[EN BREF] Un second PLFR pour 2021

Bruno Le Maire et Olivier Dussopt ont présenté ce mercredi 3 novembre 2021, le second projet de loi de finances rectificative pour 2021. Il permet de constater une hausse de la croissance et une réduction du déficit, mais prévoit néanmoins certaines mesures d’urgence contre le chômage et contre la hausse des prix de l’énergie.

Une croissance meilleure que prévu

Après un premier projet de loi de finances rectificative présenté en juillet dernier, le ministre de l’Économie, des Finances et de la Relance et le ministre délégué aux comptes publics ont présenté un second budget rectificatif en Conseil des ministres.

Le Gouvernement rectifie sa prévision de déficit à 8,1% du PIB pour cette année au lieu des 8,4% prévus initialement. En 2020, le déficit s’élevait à 9,1%. Cette bonne nouvelle est liée à une croissance plus importante que prévu. Elle a été rehaussée à 6,25% au lieu de 6%. Au final, la dette publique devrait s’élever 115,3% du PIB en 2021 au lieu de 117,8% selon la précédente prévision.

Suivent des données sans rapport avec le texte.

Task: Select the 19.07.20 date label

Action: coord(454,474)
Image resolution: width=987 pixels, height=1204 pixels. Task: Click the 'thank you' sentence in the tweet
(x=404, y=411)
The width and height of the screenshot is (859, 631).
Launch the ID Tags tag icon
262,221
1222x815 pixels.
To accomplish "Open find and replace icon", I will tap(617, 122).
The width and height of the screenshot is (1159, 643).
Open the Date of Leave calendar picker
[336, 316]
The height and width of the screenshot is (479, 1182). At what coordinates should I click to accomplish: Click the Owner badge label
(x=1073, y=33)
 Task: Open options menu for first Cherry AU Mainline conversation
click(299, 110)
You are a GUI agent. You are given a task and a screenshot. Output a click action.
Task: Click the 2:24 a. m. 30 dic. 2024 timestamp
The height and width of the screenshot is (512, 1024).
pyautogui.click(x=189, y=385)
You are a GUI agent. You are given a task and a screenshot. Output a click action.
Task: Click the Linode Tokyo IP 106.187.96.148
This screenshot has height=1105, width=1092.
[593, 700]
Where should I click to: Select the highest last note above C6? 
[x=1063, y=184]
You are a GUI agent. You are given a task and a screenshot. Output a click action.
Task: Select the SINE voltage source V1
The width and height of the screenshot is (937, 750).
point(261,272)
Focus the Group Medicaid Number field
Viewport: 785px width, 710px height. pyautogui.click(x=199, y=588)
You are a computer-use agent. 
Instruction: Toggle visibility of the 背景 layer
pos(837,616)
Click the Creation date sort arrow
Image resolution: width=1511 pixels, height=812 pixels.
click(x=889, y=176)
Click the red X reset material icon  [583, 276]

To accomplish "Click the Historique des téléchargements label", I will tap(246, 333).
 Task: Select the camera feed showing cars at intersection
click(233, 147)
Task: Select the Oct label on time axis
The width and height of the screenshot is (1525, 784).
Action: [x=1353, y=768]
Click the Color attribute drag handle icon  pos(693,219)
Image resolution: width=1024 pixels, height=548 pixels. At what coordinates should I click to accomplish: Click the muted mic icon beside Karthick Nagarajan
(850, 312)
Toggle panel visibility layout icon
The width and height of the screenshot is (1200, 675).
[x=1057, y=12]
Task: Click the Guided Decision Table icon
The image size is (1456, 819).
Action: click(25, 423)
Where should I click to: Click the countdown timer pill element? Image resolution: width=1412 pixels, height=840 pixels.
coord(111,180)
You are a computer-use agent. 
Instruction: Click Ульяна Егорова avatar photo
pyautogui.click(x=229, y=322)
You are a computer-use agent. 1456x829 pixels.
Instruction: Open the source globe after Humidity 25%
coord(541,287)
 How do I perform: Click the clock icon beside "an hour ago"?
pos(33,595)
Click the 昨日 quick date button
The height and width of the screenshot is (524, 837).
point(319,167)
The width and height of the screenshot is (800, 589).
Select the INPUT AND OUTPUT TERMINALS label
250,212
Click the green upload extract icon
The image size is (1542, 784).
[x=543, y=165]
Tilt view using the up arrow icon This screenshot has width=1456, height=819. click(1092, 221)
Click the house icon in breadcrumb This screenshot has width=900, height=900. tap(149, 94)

Prime énergie et lutte contre le chômage

La principale mesure prévue par ce budget rectificatif est la mise en place de l’indemnité de 100 € au bénéfice des personnes dont le revenu individuel est inférieur à 2.000 €. Annoncée par le Premier ministre le 21 octobre dernier, elle devrait bénéficier à 38 millions de personnes pour un coût total de 3,8 milliards €. La prime sera versée à partir de fin décembre par les employeurs aux salariés éligibles. Cette prime va permettre de faire face à l’inflation et notamment à la hausse des prix de l’énergie.

Le budget prévoit également des financements en faveur de la lutte contre le chômage de longue durée, mais également afin de réduire les tensions face aux pénuries de candidats à l’embauche dans certains secteurs. Des crédits à hauteur de 900 millions d’euros sont prévus en faveur de la formation des salariés et des demandeurs d’emploi. Une prime à l’embauche en contrat de professionnalisation des demandeurs d’emploi de longue durée est notamment prévue.

Si de nouveaux crédits ont été ouverts, l’amélioration de la situation a également permis au Gouvernement d’annuler :

  • 2 milliards € de crédits relatifs aux mesures d’urgence face à la crise sanitaire du Covid-19
  • 1,5 milliard € de provision pour dépenses imprévues.